Фрагмент текста:

<<<<

Поэтому история североамериканского фронтира может быть написана как история непрерывной и необратимой потери земли индейцами. Даже такие впечатляющие инновации, как культура лошадей и бизонов в XVIII веке, в долгосрочной перспективе не давали альтернативы. Коренные жители Северной Америки были отделены от своих естественных средств производства, что стало классическим примером того, что Карл Маркс назвал "первобытным накоплением капитала". Поскольку индейцев не терпели ни как собственников земли, ни как незаменимый источник рабочей силы, а их роль поставщиков шкурок и кожи закончилась в течение нескольких десятилетий, у них не осталось достойного способа вписаться в социальный порядок, созданный европейскими иммигрантами. Дикая природа превратилась в ряд национальных парков, не имеющих жителей и украшенных фольклорными атрибутами.

>>>>

Данные привязки к пиксельным координатам:
<<<<

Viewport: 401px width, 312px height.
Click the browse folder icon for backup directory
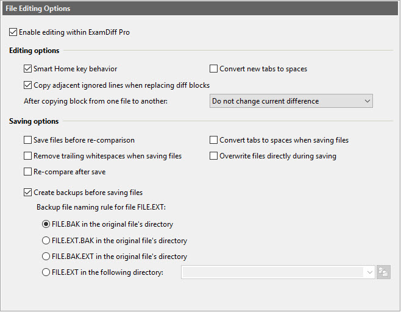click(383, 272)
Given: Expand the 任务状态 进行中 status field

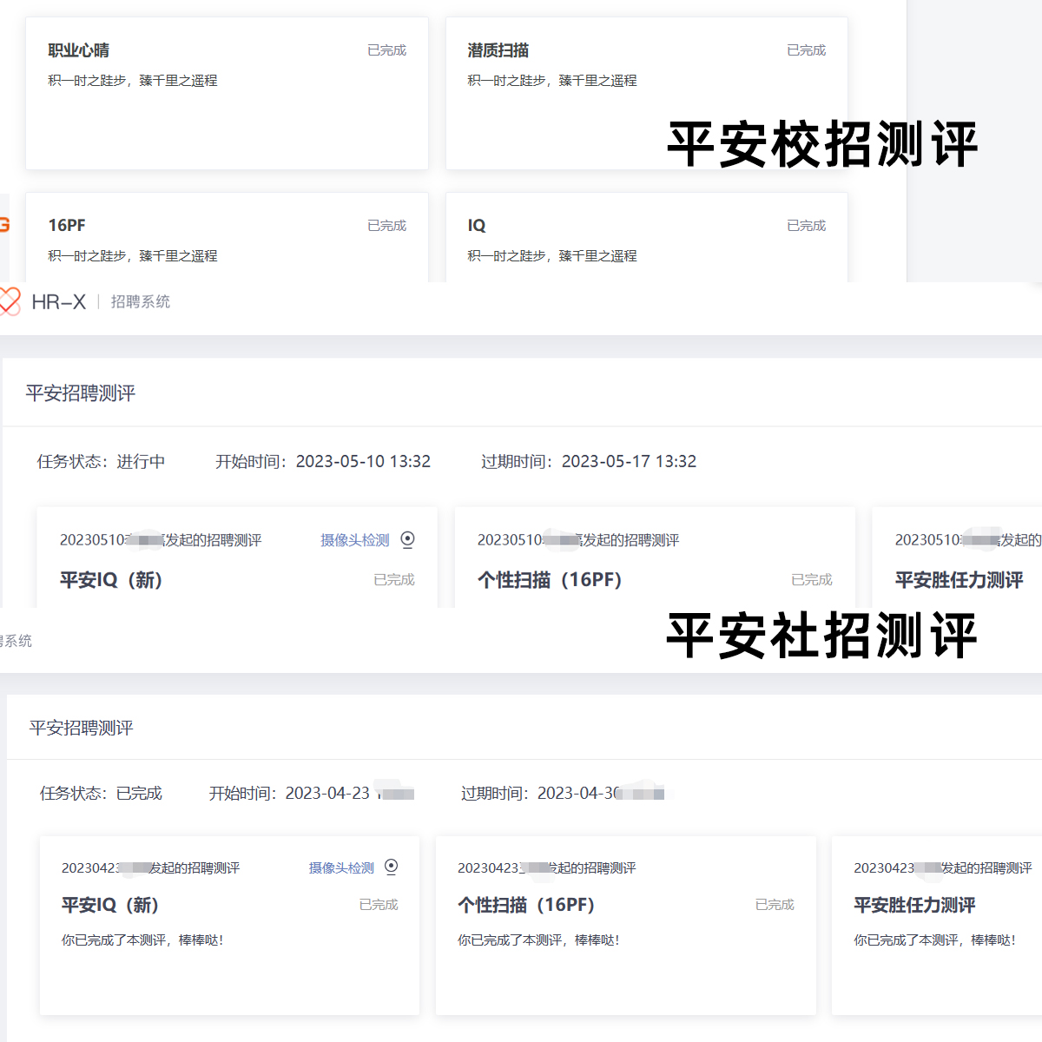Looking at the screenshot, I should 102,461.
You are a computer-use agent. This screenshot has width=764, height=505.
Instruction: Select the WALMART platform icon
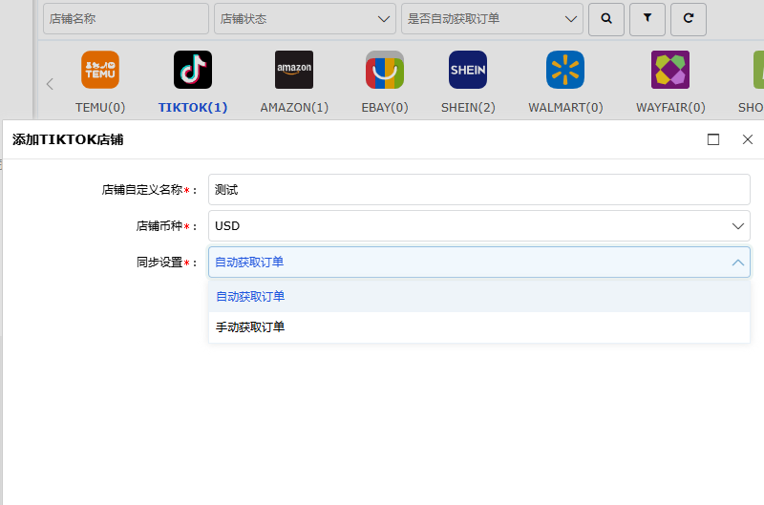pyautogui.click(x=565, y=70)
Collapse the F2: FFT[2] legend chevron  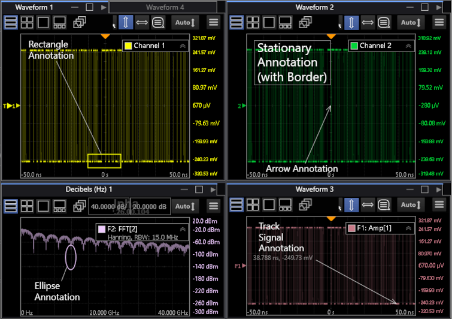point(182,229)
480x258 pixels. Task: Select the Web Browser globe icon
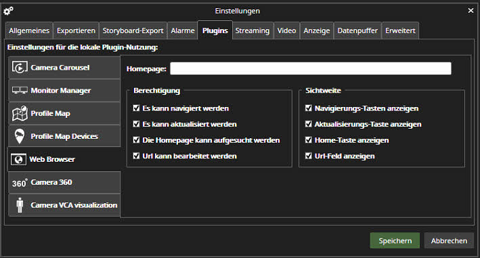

>>>>

Цель задания:
В каких ролях, согласно фрагменту о североамериканском фронтире, индейцев не терпели или в каких ролях их участие закончилось? Перечислите все такие роли.

Итог задания:
1. Собственники земли
2. Незаменимый источник рабочей силы
3. Поставщики шкурок и кожи